Light hurtles through space at a colossal 300,000 km per second, fast enough to circumnavigate the earth 7 times in 1 second, and yet, even at this incomprehensible speed, our nearest neighbor is over 4 years away. The most distant star visible from Earth, a star in the constellation of Cassiopeia, is 16,308 light-years away. Even this is just the beginning of what is out there. So, if you’re feeling overwhelmed by this problem and that problem and beset by anxiety, remember how vast the universe is. It may just make you see things a little differently.
It’s natural that many of us simply have a habit of worrying or feeling anxious about certain things. One way you can reduce anxiety is to try and schedule “worry time” into your day. For example, you can set your “worry time” to 3 PM to 3:30 PM each day, and during this time frame, you allow yourself to acknowledge your anxious thoughts and feelings.
The important part here is to be strict with keeping your “worry time” to the time you allot yourself. You can be gentle with yourself here, but the idea behind setting a “worry time” into your day is that the rest of your free time remains dedicated to remaining focused on your daily life activity.
12. Go to the Movies
Even if it’s by yourself, a good movie can you lift you right out of a bad mood. A good film can inspire you with courage and give you the power to come back fighting another day. That said, even a not so good film will break up your routine just by virtue of the fact you’ve got out and gone someplace else. Simply breaking your routine may go a long way in helping you deal with anxiety. Go and see a movie and see if it helps.
While you may think that coloring books are the sole domain of children, a trend in recent times has seen adults taking up the pastime. Adults who participate find that they are less anxious and, in many cases, able to sleep better. Some have suggested it is down to the fact that immersing yourself in a coloring book subconsciously takes you back to the more simple days of when you were a child. The truth is it could be for a whole host of reasons.

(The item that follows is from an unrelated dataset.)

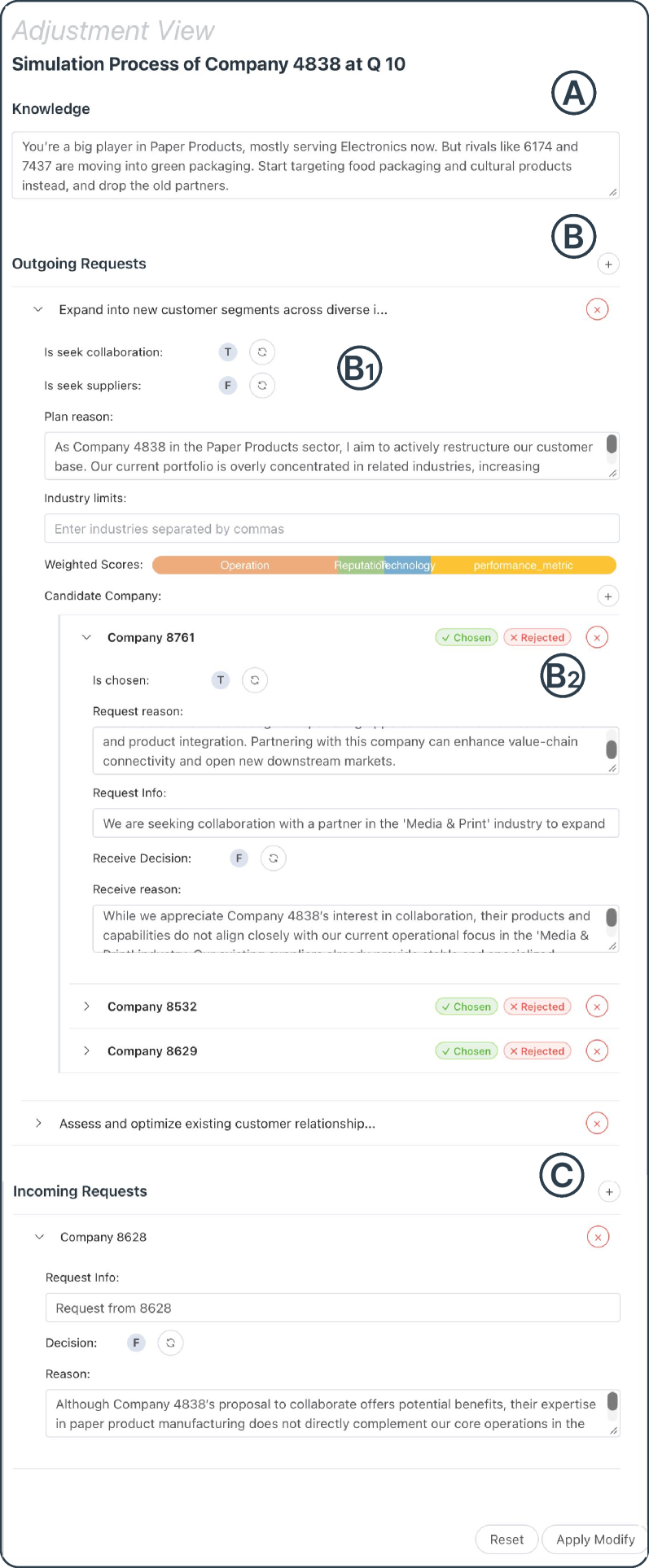
Task: Click the Apply Modify button
Action: pyautogui.click(x=595, y=1540)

Whatever the case, coloring for adults has proven to be a very real way of reducing anxiety for many adults.
14. Cuddle With Your Pet
Our furry companions love us unconditionally, and their presence in our lives is invaluable. Sometimes more than anyone else, they can listen to us and provide a comfort without saying a word. If you are a pet owner, you know there is sometimes nothing better than just a quick cuddle to soothe our biggest, deepest worries.
15. Stick Your Hands in Ice Cold Water (For As Long As You Can)

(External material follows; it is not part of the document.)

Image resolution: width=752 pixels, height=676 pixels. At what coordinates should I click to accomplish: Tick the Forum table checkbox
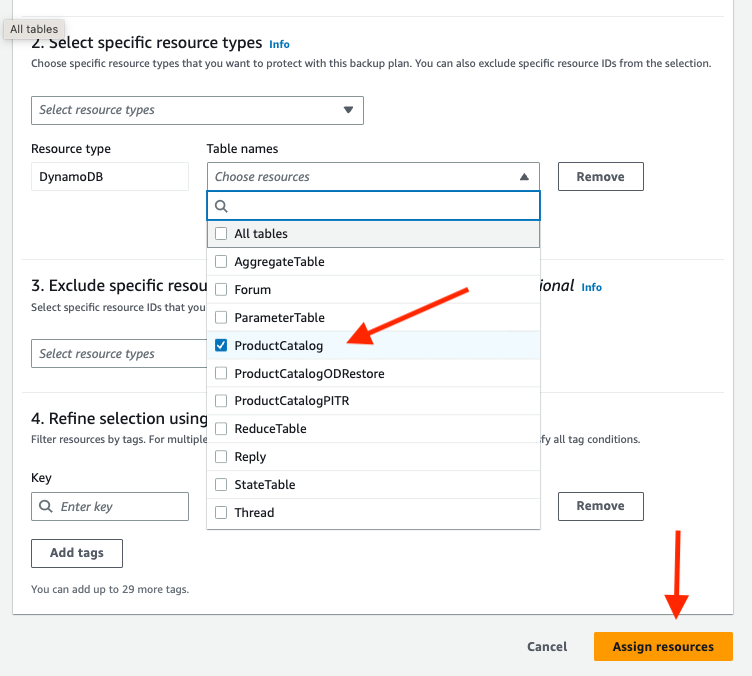tap(221, 290)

Focusing our mind on the physical senses can displace our attention from our anxiety to the present moment. Another unusual way to reduce anxiety is to stick your hands in ice cold water and keep them there for as long as possible. The shock to your body can momentarily ground us and interrupt repetitive, anxious thoughts.
These 15 unusual ways to manage anxiety may not all work for you, but they’re all worth trying at least once. Many of these practices are accessible during anytime of day, and many of them are right in your own home!
Again, coping with anxiety will look different for everybody and there’s no single solution that will work across the board. Last but not least, remember: you never have to try and work through your anxiety alone. Reaching out to a friend, loved one, or a medical professional can be extremely helpful if you need that extra bit of support.